The Half-Full Glass

This Editorial appears in the May 18 print edition of Transport Topics. Click here to subscribe today.

Ever so slowly, less-bad economic news — and even some good news — is beginning to pop up among the seemingly never-ending crop of troubling news that you have been seeing in this newspaper every week for about a year. 

Yes, this week we still have reports of more poor quarterly results from fleets and trucking-related companies. Trailer and truck sales are still appallingly low. And fuel prices are rising again.



But this week, we report that there also are signs that the gigantic federal stimulus package is beginning to trickle down into road-building projects. And one insider said trucking is likely to see about $1.1 billion in revenue from moving goods related to the program over the next two years (see story, p. 1; click here for subscriber-content story).

One construction company reported that it will use 25,000 truckloads of asphalt for the nine paving jobs it has been awarded in New England, projects that will cost $65 million. Another said the $14.6 million project it was awarded will require it to add four new trucks and dozens of workers.

Only about $11 million of the $26.7 billion that will be spent on highway projects actually has been paid out thus far.

Also this week, we report that some flatbed carriers are seeing some signs of life (see story, p. 3; click here for story).

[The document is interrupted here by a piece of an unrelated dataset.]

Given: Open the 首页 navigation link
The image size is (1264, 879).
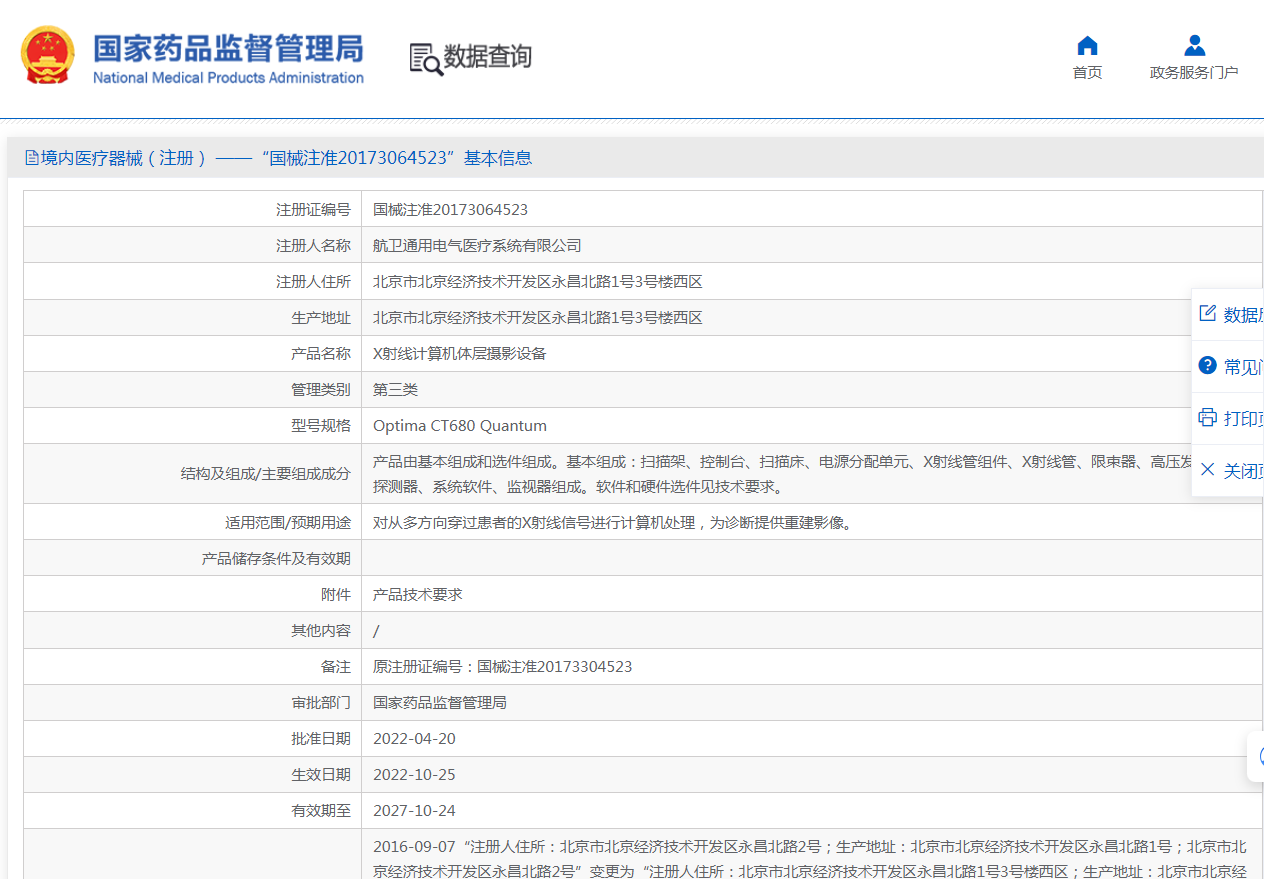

The flatbed sector has suffered the most during this recession of any segment of trucking.

Several carriers told us that there are some hopeful signs out there in recent weeks, even as weak levels of construction and auto building keep flatbed freight levels depressed.

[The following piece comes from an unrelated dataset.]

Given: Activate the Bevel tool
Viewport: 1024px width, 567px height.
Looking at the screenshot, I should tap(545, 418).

Lately, several trucking industry officials have reminded us that business cycles always have been a major factor for trucking and that most carriers know how to deal with the downs that inevitably follow good economic years.

As Charles “Shorty” Whittington, chairman of American Trucking Associations, said at the National Tank Truck Carriers annual meeting in San Diego on May 12, “The glass is half full, not half empty. We are going to come out of this rut; it’s going to happen.”

And he told the fleet executives there that trucking’s role will only grow as the economy rebounds.

While trucking currently moves about 68.8% of the nation’s freight tonnage, its total is expected to grow to 71% by 2020.